A hairpiece is both desperate, and out of the question. They are very easy to spot, and call just as much attention to hair-loss as, well, hair loss. While some of them are actually twined together out of real hair, they have to be replaced after so long, which would leave me a kind of second string cousin of the Vampire, preying on humans for their hair. I see it now:

In my struggle to function and fit in the human world, I would try and turn elsewhere for my epidermal lust. Neighbors will undoubtedly become suspicious when their dogs and cats return home in the wee hours of the morning completely shaved, while I walk out my door every few days with a new hair color and style.

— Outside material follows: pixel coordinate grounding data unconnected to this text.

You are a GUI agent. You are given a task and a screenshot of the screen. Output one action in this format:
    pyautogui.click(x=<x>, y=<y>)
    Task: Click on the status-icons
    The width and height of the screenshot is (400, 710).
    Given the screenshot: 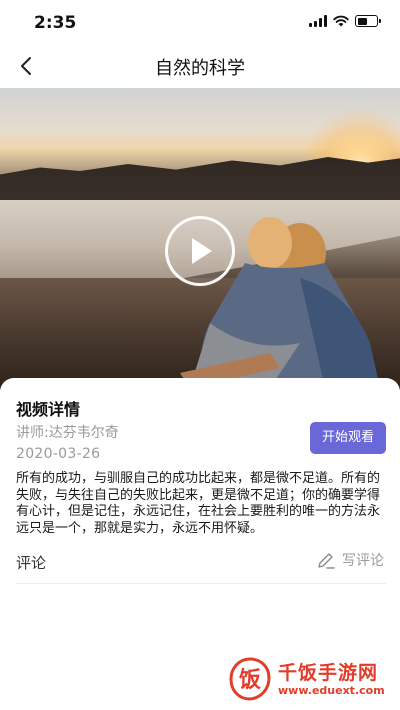 What is the action you would take?
    pyautogui.click(x=345, y=21)
    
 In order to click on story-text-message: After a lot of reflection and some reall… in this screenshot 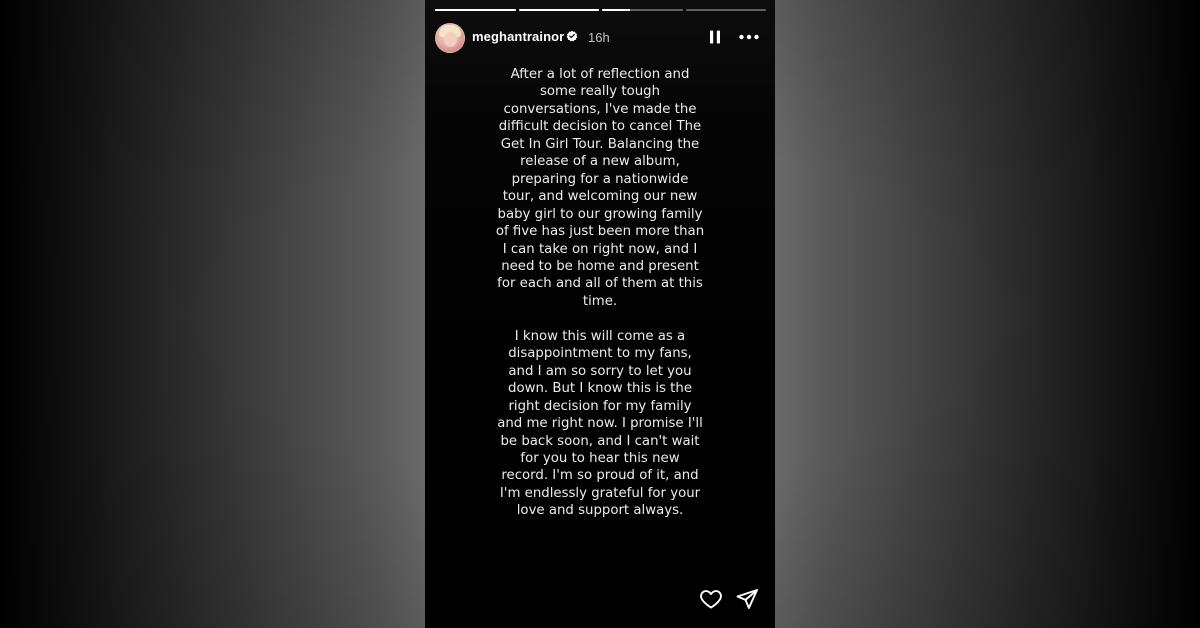, I will do `click(600, 293)`.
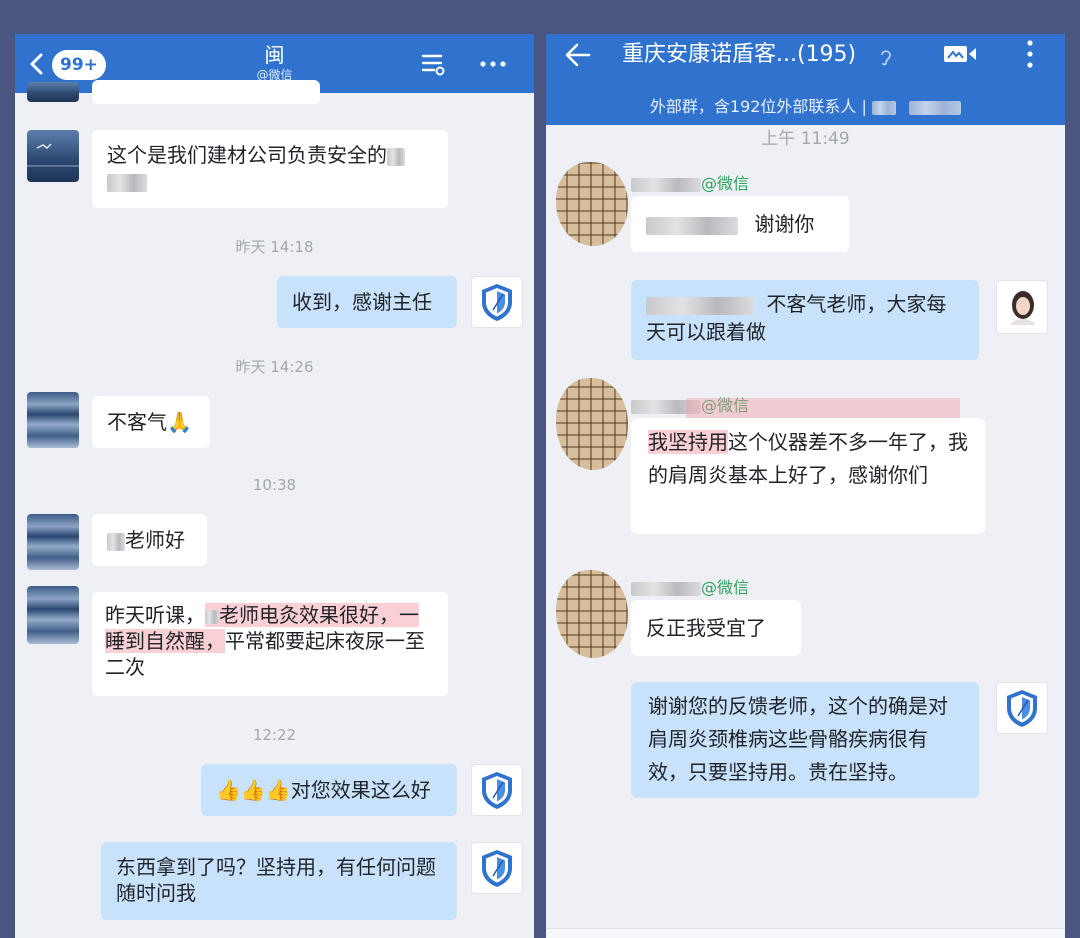 This screenshot has width=1080, height=938. What do you see at coordinates (806, 933) in the screenshot?
I see `input-bar-edge` at bounding box center [806, 933].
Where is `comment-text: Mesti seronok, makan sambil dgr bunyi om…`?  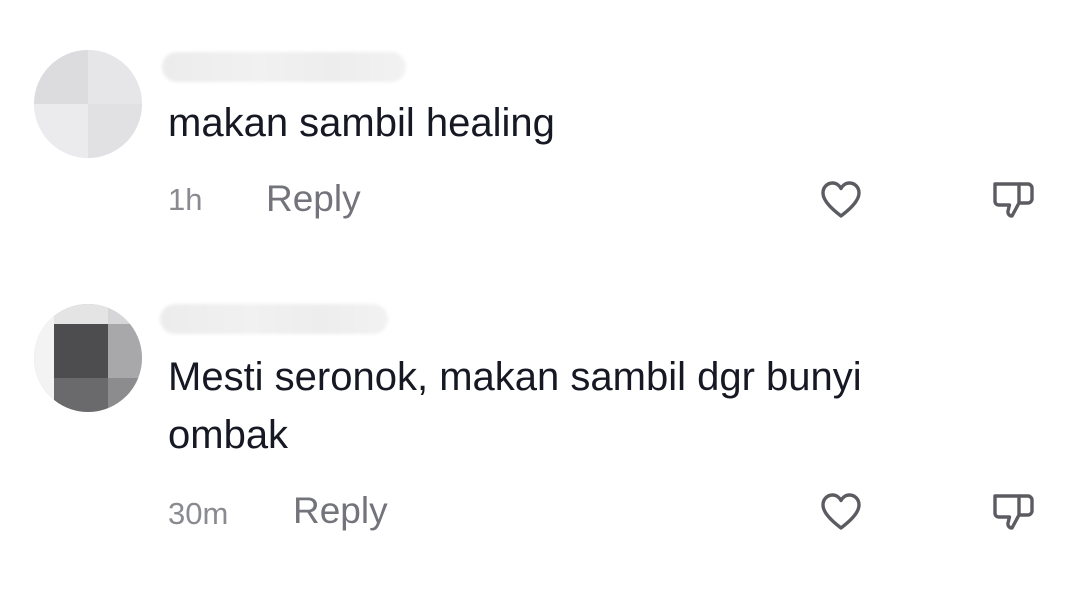
comment-text: Mesti seronok, makan sambil dgr bunyi om… is located at coordinates (515, 406).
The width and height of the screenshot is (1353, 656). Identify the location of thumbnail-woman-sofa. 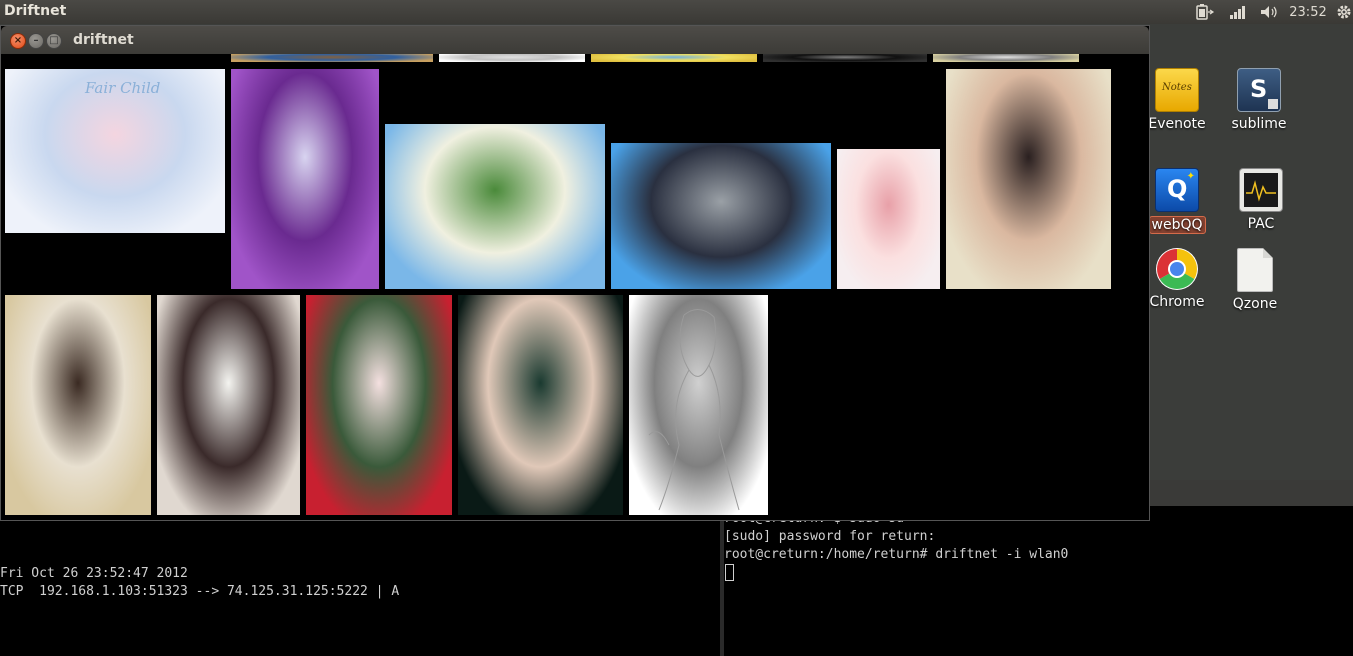
(78, 405).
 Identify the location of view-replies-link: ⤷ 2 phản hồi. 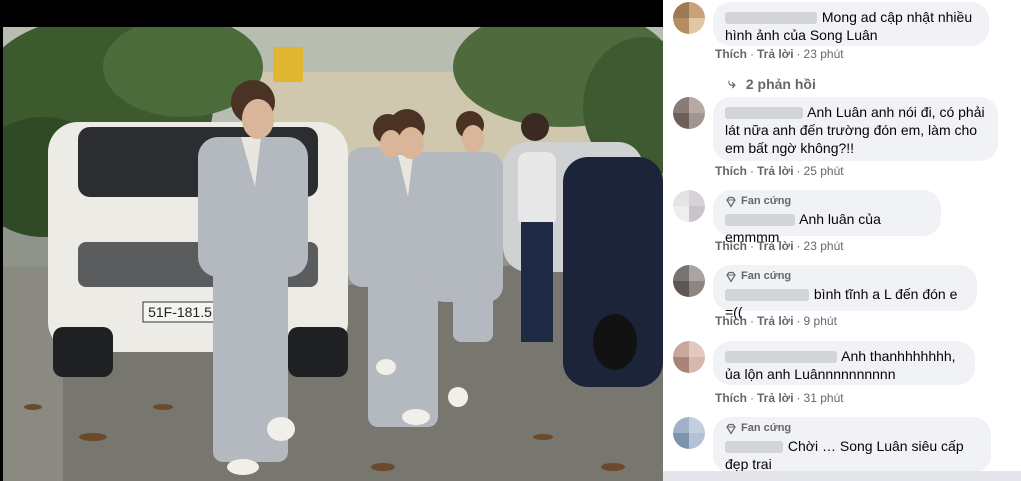
(772, 84).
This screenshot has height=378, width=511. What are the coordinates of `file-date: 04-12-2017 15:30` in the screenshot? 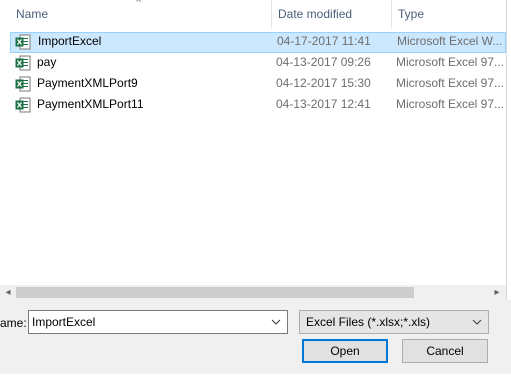 It's located at (324, 83).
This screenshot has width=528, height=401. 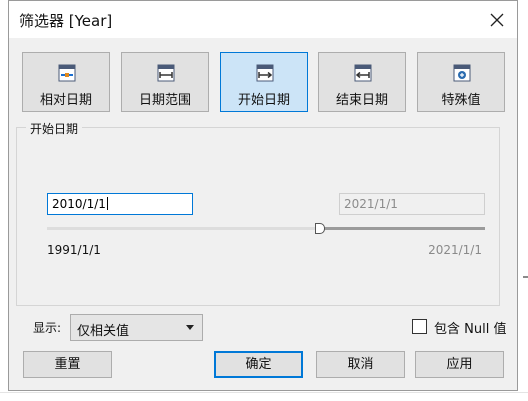 I want to click on end-date-icon, so click(x=363, y=73).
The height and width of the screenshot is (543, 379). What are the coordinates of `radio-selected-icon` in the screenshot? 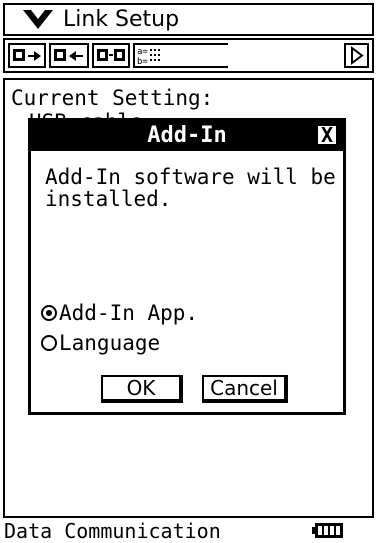 It's located at (49, 313).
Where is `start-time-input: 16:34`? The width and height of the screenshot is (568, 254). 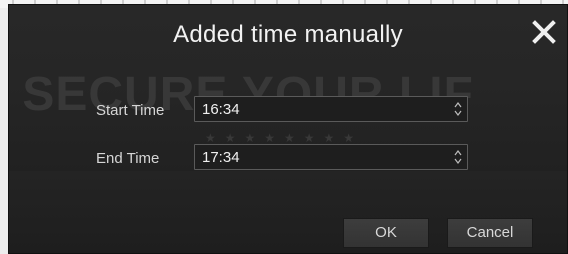 start-time-input: 16:34 is located at coordinates (331, 109).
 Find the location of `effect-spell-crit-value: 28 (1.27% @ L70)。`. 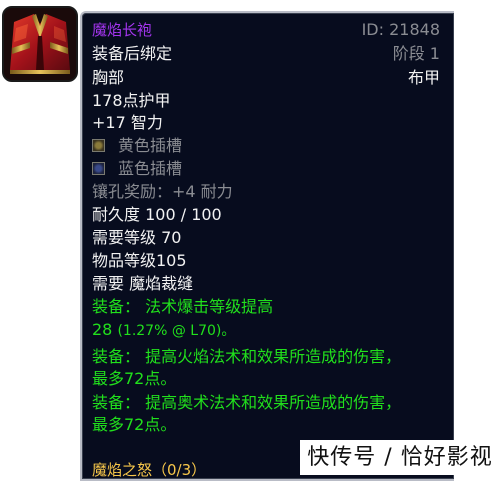

effect-spell-crit-value: 28 (1.27% @ L70)。 is located at coordinates (164, 330).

Monday: Shaggy, shoulder-length retriever blond

Thursday: Short, business-like Labrador black

Saturday: Dalmatian salt and pepper. (There’s that seasoned look…)

A shy, emotionally repressed girl whose beauty is kept in check by thick reading glasses and a purple cardigan will take a strange liking to the provocative “chameleon man.” The image of her long, strawberry blond locks will pervade my dreams. I breathe deeply of her hair when we embrace, though I promise myself I will not make her my next human victim. Out of love and shear force of will, I struggle, conflicted…

I smell a series somewhere in all of this.

The Japanese top-knot was elegant and quite dignified but, much like the Jerry curl or the Flock of Seagulls haircut, relegated to a novelty of another generation, and unlike bell-bottom jeans or strawberry shortcake shows no sign of resurgence. And even if I did go with the neo-Samurai look, it sadly requires a certain amount of hair on the top and back, a weak spot for me, reducing it at best to a top-nub.

Looks like I will be recycling my kimono and hakama to the back of the closet rotation once again this season.

Damn…

Perhaps I should just let go now to save myself future aggravation and anxiety. After I shave my head, maybe I’ll take to rubbing beef brine on my face for that rawhide feel, file my teeth down by biting caps off beer bottles, and resign myself to spitting wads of Skoal into the empties, with a pack of unfiltered Lucky Strikes rolled up in my sleeve.

Or, with little time left, I suppose it’s as good an incentive as any to get out there and project my current youthful appeal. I’ve had friends who dreaded losing their hair until it was finally gone, from the first strands lost to their shower drains to the final clumps shaved off with their razors. They spent their last full days with it lamenting its loss, grieving with their heads down and covered for something that hadn’t gone yet, rather than enjoying what they had left.

How much different am I really with a little less hair? Will women really view me in a diminished light? Will I stop being me? Will people stop reading my blogs and stories? Will it stop me from writing and dreaming things up—from imagining? If the answer to that one is no, then the rest will fall in line accordingly.